*WHAT IS NEEDED*:
With the pictures excluded, output only the lines from the one containing "This screenshot has height=368, width=652." through the last line of the entries, unchanged.

*TASK INPUTS*:
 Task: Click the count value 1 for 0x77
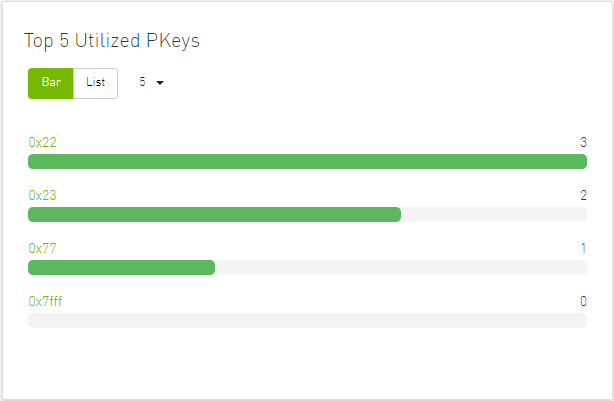[x=583, y=248]
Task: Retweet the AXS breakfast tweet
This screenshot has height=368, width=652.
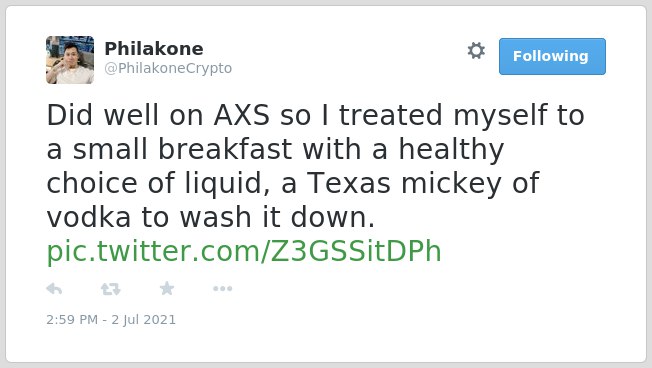Action: pos(111,289)
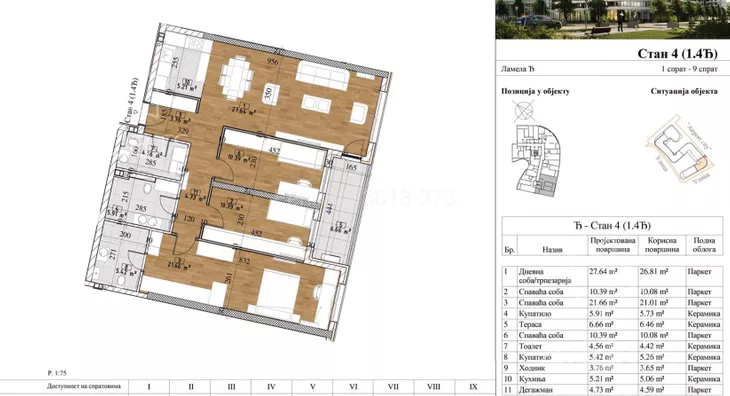Click floor column V in availability row
730x396 pixels.
[x=312, y=387]
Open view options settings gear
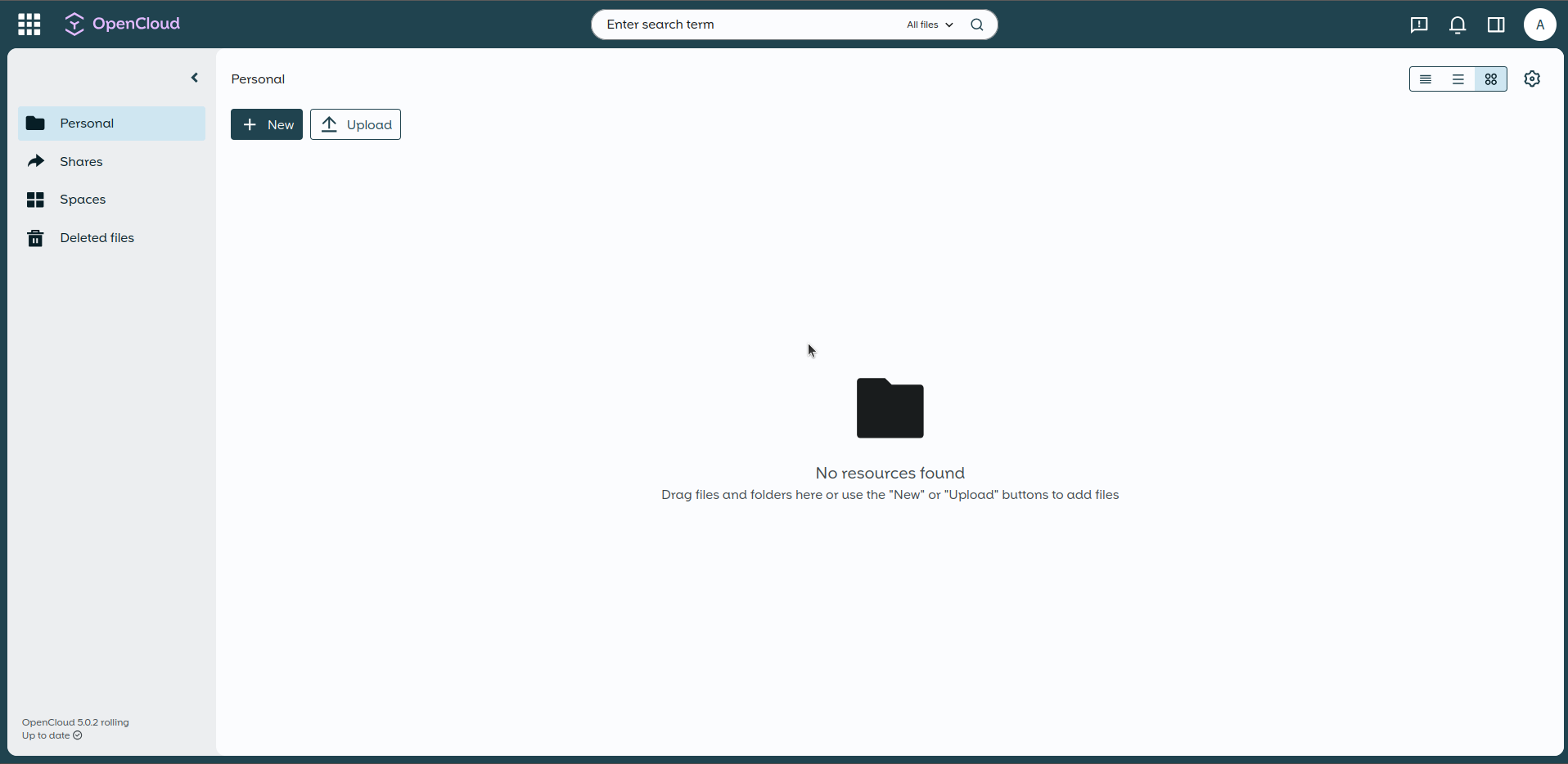1568x764 pixels. (x=1532, y=79)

*THE ANSWER*:
This screenshot has height=368, width=652.
Action: pos(111,289)
Click floor column V in availability row
730x396 pixels.
[x=312, y=387]
Open view options settings gear
1568x764 pixels. (x=1532, y=79)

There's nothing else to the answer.